ボートに乗って海岸線沿いを進んでいくと、程なくして視線の向こうにイアオ渓谷が見えてきます。ふだんは、抜けるような青い空が広がっているこの島ですが、亜熱帯の樹木が生い茂る一帯へ足を踏み入れようとした途端、周囲の湿度は急激に上昇しはじめ、天高くそびえる山々の稜線が、いつしか深い霧に覆われていることに気づかされるでしょう。

能天気なほどに明るくキラキラとしたオアフ島・ワイキキの青空。同じ青空でも、じっとりと何かスピリチュアルな〝気〟や〝圧〟を孕んでいて、神々しいエネルギーを感じさせるハワイ島の青空。

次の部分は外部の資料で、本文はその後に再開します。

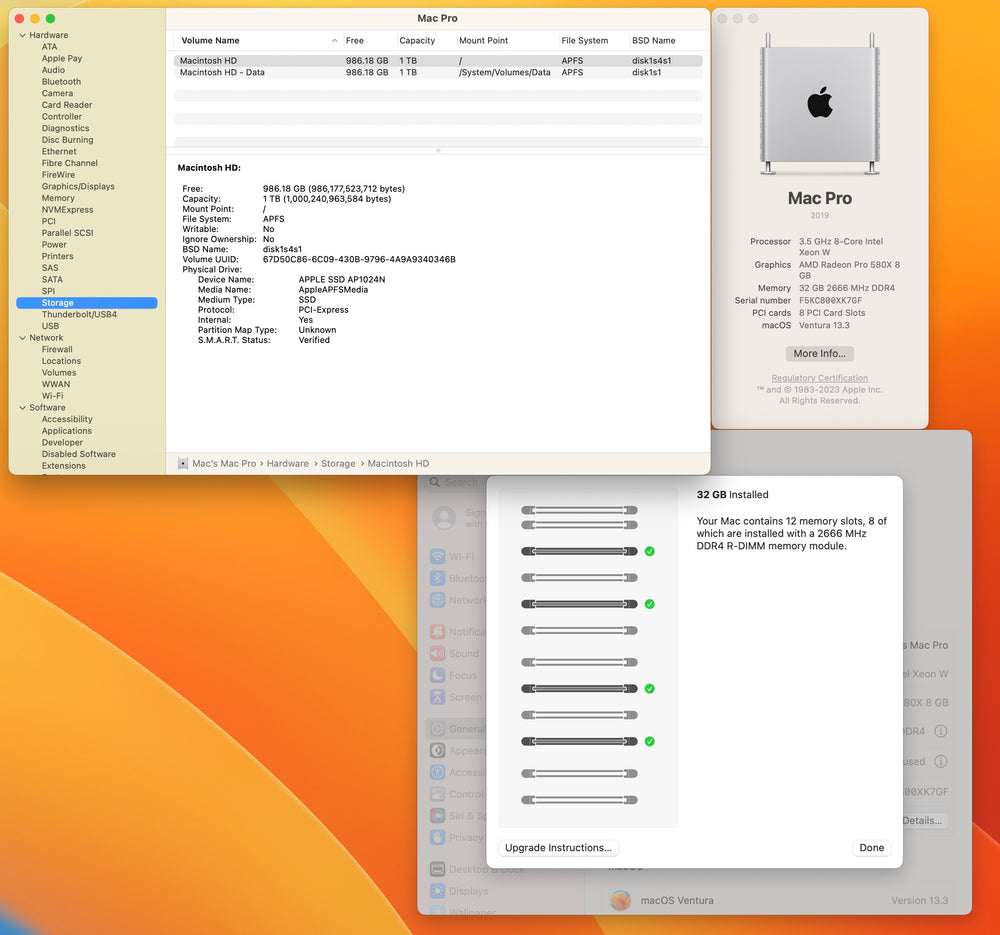The image size is (1000, 935).
Task: Click Done in the memory dialog
Action: [x=871, y=848]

ローカルな空気感が漂い、時折、青空の中にポカリと浮かんだ積乱雲から雨バシラが降り注いでいる神秘的なマウイ島の空なんかもそうですね。そういったことどもを表現する際、ステレオタイプな例として「抜けるような青い空」を置くことは、読者に、書き手が見た観察対象を印象的に伝えるのに役立ちます。「あ〜、なるほどね」と一旦グッと引き寄せ、そのあとで自分のコトバで描けば、よりわかりやすいんじゃないでしょうか。

とはいえ、「ありきたりな表現を禁じ手にせよ」という諸先輩方の言い分もわかります。どっかで読んだような文章にしないためには、手垢のついていない筆致に努め、少々の難文を散らすのもアリ。場をピリッと引き締める効果を期待できます。

まぁ、ご自分の文章に縛りを設け、自分が考え抜いた表現をセレクトしてゆく作業は、確実に文章力や語彙力をアップさせる訓練になろうかと思います。でも、常套句をことさらに毛嫌いするのも戦術の幅を狭めているようでもったいないかなと。要はケースバイケースってことですかね。